> _What you should do_
What is the number of lines in the data that hold the string "agent"? Reply with that number only.

+ + + + +

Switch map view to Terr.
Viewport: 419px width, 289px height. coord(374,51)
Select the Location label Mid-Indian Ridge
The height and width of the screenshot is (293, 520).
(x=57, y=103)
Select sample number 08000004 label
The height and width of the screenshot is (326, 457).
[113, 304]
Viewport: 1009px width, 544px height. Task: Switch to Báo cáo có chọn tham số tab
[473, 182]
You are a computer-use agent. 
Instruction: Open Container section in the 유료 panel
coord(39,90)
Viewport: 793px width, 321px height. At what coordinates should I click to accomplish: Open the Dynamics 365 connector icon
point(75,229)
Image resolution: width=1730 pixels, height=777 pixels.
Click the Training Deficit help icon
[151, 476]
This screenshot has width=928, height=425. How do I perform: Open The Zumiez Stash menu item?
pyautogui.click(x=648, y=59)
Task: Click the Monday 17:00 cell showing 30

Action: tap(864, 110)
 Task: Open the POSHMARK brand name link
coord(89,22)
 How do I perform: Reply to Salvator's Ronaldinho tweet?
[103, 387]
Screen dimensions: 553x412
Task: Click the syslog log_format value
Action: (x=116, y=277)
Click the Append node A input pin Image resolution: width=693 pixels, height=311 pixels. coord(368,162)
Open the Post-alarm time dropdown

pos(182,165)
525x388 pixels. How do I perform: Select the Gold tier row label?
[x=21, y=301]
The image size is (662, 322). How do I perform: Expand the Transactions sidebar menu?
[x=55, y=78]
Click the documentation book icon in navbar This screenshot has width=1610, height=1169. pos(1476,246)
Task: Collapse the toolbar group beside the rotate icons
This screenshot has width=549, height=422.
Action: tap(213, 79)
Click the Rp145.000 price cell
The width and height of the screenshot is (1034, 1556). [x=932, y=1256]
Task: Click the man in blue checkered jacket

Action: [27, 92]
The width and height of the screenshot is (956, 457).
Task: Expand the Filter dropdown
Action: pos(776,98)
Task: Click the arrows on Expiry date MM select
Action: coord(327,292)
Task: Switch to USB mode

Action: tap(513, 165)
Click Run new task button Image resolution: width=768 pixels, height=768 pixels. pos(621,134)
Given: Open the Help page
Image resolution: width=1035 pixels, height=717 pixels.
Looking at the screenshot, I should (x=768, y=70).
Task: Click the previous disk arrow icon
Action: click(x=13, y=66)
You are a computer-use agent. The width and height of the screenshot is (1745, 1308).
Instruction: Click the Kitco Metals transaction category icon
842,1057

+ + + + +

> _Reply to the task_
2